What you need to do:
Can you give the listing again from its start through the line containing "Screen dimensions: 837x425 click(503, 379)", swapping "Performance" for "Network" and keeping everything else unchanged?
"""
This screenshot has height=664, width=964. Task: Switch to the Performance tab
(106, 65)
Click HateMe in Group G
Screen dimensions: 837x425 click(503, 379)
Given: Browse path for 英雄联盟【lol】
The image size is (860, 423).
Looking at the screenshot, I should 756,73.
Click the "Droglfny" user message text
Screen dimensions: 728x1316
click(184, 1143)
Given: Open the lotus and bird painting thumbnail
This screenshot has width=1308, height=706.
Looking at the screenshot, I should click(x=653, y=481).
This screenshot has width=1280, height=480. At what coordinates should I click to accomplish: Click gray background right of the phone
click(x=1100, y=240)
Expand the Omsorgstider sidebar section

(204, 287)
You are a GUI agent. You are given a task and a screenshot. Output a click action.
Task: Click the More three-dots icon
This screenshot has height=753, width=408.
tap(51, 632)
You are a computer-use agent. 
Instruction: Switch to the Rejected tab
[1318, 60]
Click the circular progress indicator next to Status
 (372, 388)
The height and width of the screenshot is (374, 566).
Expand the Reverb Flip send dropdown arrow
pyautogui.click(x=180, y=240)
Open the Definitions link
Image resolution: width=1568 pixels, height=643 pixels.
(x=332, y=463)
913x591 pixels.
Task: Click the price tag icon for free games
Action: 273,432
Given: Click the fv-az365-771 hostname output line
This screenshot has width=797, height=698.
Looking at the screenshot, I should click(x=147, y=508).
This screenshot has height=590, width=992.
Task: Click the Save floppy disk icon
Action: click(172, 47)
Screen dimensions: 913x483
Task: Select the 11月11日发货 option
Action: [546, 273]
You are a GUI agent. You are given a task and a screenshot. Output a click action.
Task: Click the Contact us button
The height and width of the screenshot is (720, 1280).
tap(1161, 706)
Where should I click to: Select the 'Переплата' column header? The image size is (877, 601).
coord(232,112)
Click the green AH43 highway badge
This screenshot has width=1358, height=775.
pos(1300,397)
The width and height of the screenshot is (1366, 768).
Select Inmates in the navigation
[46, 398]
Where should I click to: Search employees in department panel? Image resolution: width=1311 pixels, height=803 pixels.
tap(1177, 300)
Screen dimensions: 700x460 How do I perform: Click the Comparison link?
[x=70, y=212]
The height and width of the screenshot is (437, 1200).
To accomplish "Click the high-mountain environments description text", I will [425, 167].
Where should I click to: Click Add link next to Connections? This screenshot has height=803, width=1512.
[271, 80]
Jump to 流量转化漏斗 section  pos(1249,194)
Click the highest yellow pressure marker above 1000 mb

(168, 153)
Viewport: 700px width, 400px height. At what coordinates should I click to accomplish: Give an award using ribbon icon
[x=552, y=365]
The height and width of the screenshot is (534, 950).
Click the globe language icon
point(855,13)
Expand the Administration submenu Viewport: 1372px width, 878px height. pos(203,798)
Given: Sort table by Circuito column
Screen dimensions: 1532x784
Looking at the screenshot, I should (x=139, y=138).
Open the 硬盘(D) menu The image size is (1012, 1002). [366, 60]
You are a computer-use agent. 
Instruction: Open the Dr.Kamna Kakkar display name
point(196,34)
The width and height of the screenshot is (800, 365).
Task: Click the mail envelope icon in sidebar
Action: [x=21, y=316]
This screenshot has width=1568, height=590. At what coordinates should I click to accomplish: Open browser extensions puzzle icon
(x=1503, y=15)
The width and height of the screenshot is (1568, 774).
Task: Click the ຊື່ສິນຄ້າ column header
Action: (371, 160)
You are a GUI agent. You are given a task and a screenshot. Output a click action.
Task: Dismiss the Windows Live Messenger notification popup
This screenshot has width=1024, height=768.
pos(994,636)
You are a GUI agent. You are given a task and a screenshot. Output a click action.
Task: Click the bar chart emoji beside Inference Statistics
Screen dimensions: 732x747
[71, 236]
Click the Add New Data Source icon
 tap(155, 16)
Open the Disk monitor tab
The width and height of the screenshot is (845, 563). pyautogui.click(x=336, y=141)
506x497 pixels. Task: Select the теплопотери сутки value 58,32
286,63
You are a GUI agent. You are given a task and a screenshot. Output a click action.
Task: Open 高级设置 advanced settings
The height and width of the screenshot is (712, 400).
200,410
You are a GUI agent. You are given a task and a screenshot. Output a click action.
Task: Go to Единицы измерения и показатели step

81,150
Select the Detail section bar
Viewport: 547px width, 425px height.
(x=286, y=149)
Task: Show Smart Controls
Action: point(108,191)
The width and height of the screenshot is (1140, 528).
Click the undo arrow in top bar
"""
Solution to the problem:
This screenshot has height=664, width=964. Task: Switch to the Network tab
(106, 65)
Click HateMe in Group G
Screen dimensions: 837x425 click(503, 379)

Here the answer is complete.